[Dataset excerpts]
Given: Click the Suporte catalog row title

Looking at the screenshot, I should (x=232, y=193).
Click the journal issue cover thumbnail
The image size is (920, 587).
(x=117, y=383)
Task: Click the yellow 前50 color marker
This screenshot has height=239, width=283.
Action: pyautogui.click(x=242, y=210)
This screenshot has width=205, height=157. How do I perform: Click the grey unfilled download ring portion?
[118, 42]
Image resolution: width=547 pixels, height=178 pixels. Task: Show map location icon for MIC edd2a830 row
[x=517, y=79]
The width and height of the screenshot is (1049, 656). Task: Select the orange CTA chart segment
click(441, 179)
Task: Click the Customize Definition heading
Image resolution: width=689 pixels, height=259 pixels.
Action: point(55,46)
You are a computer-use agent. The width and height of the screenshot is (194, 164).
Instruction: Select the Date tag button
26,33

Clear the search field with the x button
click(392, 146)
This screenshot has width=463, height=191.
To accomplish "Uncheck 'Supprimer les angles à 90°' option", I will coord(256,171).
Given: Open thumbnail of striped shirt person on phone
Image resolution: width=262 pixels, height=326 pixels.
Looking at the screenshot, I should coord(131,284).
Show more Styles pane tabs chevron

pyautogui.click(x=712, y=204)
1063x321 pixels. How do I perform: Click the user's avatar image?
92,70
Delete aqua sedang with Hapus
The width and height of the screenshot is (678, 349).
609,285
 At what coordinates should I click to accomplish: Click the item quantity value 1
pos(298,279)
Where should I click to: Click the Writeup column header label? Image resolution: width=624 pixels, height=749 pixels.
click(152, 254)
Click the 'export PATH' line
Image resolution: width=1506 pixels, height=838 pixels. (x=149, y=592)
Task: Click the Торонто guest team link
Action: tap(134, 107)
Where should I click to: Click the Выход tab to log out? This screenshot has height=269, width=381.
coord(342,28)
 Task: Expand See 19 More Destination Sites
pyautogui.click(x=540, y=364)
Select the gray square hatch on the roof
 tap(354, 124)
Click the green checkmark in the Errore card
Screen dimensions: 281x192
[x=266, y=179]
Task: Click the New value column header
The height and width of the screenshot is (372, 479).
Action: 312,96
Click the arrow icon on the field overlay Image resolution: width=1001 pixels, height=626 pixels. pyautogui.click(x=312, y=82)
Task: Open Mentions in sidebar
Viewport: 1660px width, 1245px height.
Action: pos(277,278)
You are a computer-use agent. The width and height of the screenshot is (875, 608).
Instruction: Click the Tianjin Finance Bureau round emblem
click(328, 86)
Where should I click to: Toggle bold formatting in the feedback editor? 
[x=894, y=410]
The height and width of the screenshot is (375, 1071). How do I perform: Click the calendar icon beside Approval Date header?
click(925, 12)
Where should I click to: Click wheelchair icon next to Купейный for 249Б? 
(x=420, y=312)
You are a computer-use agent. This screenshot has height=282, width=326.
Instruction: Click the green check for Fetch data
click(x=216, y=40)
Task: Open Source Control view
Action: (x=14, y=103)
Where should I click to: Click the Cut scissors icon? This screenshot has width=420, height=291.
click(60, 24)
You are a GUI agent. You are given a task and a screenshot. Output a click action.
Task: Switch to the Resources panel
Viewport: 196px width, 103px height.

**EXERCISE DIRECTIONS**
Collect every line with the string "agent" from the records, and copy each.

**ANSWER**
You are a computer-use agent. The width and height of the screenshot is (194, 164).
You are a computer-use agent. The width and height of the screenshot is (875, 608).
You are a computer-use agent. This screenshot has height=282, width=326.
You are a GUI agent. You are given a task and a screenshot. Output a click action.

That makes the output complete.